The design of voting \(\rightarrow\) CNN \(\rightarrow\) continuous features cleverly avoids the non-differentiable issue of argmax while retaining full voting distribution information for the decoder to utilize flexibly.
Sparsity Exploitation: The high sparsity of autonomous driving LiDAR point clouds (>90% empty pillars) is naturally suited for the voting mechanism, resulting in extremely low computational overhead.

Limitations & Future Work¶

The voting space only models 2D translation, offering limited capacity for modeling 3D rotational motion (e.g., turning vehicles).
It relies on DUFOMap to pre-define dynamic/static points and HDBSCAN clustering, introducing external dependencies.
It does not surpass ICP-Flow on the Car category, likely because vehicle motion aligns better with the rigid body assumptions of ICP.
Future work could consider extending to a 3D voting space or introducing rotational voting dimensions.

vs ICP-Flow: ICP-Flow utilizes handcrafted features and pre-clustering for ICP alignment, whereas VoteFlow leverages learned features and architecture-level voting.
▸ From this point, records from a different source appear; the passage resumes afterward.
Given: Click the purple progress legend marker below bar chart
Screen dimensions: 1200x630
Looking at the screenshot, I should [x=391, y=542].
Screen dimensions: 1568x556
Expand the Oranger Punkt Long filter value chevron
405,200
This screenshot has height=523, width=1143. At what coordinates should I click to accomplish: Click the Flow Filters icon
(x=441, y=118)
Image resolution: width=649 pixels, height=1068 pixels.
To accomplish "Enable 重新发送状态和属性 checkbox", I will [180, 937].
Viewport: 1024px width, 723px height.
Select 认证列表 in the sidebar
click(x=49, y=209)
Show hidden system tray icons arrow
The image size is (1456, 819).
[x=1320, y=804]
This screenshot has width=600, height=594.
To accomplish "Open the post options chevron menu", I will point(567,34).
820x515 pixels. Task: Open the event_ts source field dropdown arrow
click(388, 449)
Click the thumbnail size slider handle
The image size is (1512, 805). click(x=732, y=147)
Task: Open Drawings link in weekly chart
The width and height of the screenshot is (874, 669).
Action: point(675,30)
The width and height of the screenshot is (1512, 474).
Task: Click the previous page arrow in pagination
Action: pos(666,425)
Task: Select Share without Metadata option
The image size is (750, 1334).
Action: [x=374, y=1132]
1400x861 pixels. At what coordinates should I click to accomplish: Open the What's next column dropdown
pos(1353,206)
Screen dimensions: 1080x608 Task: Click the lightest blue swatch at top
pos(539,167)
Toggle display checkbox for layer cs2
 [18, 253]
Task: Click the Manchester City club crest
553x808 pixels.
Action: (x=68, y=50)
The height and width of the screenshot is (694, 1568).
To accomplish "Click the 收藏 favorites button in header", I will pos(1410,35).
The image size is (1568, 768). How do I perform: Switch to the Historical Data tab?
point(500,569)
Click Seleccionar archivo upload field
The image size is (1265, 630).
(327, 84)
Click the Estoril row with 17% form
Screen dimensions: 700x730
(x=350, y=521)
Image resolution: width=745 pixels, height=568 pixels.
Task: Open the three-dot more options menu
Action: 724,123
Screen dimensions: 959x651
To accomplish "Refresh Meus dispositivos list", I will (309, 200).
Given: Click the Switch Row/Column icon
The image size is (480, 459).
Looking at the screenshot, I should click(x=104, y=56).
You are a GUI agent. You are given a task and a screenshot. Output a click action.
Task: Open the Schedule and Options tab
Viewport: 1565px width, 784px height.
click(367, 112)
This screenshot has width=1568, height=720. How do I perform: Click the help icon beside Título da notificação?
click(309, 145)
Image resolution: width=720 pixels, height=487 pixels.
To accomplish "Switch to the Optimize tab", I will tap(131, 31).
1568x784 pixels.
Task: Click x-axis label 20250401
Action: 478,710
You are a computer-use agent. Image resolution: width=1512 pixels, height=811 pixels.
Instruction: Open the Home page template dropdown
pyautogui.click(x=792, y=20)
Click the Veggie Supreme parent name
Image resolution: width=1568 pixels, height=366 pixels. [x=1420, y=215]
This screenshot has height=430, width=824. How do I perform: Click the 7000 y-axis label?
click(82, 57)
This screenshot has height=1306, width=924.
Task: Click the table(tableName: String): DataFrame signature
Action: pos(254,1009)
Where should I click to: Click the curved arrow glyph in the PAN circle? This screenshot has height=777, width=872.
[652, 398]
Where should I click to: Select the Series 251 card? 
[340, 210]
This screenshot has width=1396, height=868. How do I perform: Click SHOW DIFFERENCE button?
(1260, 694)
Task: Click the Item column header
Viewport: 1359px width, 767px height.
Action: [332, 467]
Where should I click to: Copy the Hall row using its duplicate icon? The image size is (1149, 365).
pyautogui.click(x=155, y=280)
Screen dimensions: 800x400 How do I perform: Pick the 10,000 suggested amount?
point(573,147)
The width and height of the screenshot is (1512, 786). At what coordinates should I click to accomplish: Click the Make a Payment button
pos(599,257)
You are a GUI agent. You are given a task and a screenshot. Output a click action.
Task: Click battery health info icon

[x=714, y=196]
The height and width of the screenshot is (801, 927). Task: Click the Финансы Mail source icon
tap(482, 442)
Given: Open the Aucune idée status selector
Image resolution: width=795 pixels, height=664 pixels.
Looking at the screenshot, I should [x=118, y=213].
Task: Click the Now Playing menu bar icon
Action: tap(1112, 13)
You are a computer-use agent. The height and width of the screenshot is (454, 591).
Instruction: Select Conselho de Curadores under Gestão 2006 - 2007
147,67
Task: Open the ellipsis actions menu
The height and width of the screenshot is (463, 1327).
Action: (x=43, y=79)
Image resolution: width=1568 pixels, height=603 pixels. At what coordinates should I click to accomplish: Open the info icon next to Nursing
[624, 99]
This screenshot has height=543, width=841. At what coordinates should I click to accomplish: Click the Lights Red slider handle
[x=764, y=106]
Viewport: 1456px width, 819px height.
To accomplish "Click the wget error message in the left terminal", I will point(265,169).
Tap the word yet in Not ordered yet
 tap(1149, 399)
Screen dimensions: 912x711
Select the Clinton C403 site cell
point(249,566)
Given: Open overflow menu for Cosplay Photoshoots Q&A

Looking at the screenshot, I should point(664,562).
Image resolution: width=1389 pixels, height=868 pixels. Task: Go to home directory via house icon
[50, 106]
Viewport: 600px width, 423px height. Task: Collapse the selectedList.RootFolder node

ICP-Flow performs better on Cars, but lacks the generalization and robustness of VoteFlow.
vs SeFlow: SeFlow enforces rigidity constraints through cluster loss regularization, whereas VoteFlow internalizes them as architectural priors. VoteFlow replaces SeFlow's GRU decoder with a much lighter FC decoder.
vs Test-Time Optimization Methods (NSFP, FastNSF): These methods offer high accuracy but suffer from long inference times (several minutes), whereas VoteFlow achieves real-time inference (~25ms).

Rating¶

Novelty: ⭐⭐⭐⭐ Introducing the voting mechanism as an architectural inductive bias into scene flow is novel, though the overall framework remains an incremental improvement.
Experimental Thoroughness: ⭐⭐⭐⭐⭐ Comprehensive coverage across two major datasets, cross-dataset generalization, and qualitative/quantitative analyses.
Writing Quality: ⭐⭐⭐⭐ The methodology is clearly described, and the visualization in Figure 1 is highly intuitive.
Value: ⭐⭐⭐⭐ High practical value for self-supervised scene flow; the code has been open-sourced.